Investing in mutual funds is one of the easiest ways to save on taxes, as well as earn some extra money. ELSS especially, is one of the preferred investments to save on taxes. In addition to offering tax breaks under section 80C, the Equity Linked Savings Plan also offers two other advantages: it provides investors with the double benefit of capital appreciation or capital gain and tax savings. This savings plan also includes a three-year lock-in period. Let’s take a closer look at the tax-saving benefits of ELSS:

Income Tax Benefit: With ELSS, investors can get a tax deduction of up to Rs 1.50 lakhs under section 80C of the Income Tax Act 1961.

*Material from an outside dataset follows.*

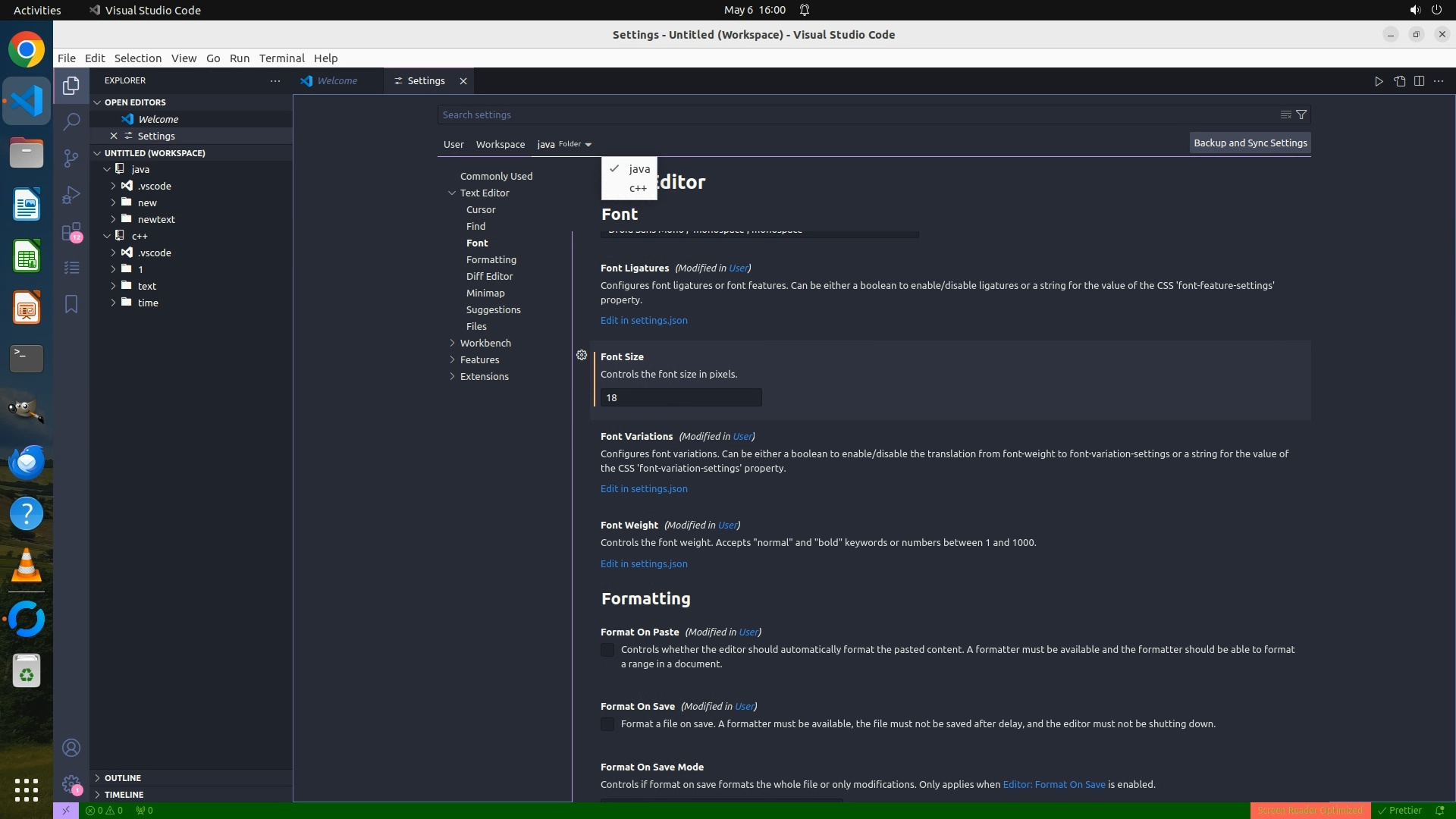Click Edit in settings.json under Font Ligatures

Short Lockup Period: The three-year lockup period for ELSS funds is much shorter than the lockup periods required by other investment avenues such as PPFs or NSCs under section 80C of the Income Tax Act.

Tax-Free Dividends/Capital Gains: All dividends declared under ELSS are tax-free. When ELSS units are sold, the proceeds from the sale are considered long-term capital gains and are tax-exempt.

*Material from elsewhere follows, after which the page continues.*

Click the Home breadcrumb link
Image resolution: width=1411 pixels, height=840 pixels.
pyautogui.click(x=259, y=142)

Higher Return: In the case of ELSS funds, a large part of the fund is invested in equities. Equities have the potential to build wealth over the long term, although they are affected by short-term volatility.

Investing in an Equity Linked Savings Plan is a great solution for certain types of investors. If you are an investor looking to build wealth over a long period of time, ELSS is a good investment for you. If you are looking to invest in something that will provide you with Section 80C tax deductions, then ELSS is an investment you should definitely consider. If you have an investment time horizon of three years or more, then you may want to consider investing in ELSS funds.

When it comes to investing, an approach of investing in small amounts but at regular intervals is a much smarter strategy than investing a large amount at one time. For this reason, Systematic Investment Plans or SIPs are a good idea. SIP is an investment method where you can invest small amounts in mutual funds, at regular intervals.

You can usually start investing in a SIP with an initial amount of Rs 5,000. After that, the minimum investment amount in a share-linked savings plan through a systematic investment plan can be as low as Rs 500. Also keep in mind that SIPs are a good option as they are quite secure in a market that can be quite unpredictable. Remember, by investing in tax savings funds, you can save up to Rs 1.50 lakhs on your taxes! So be sure to get your investments in order!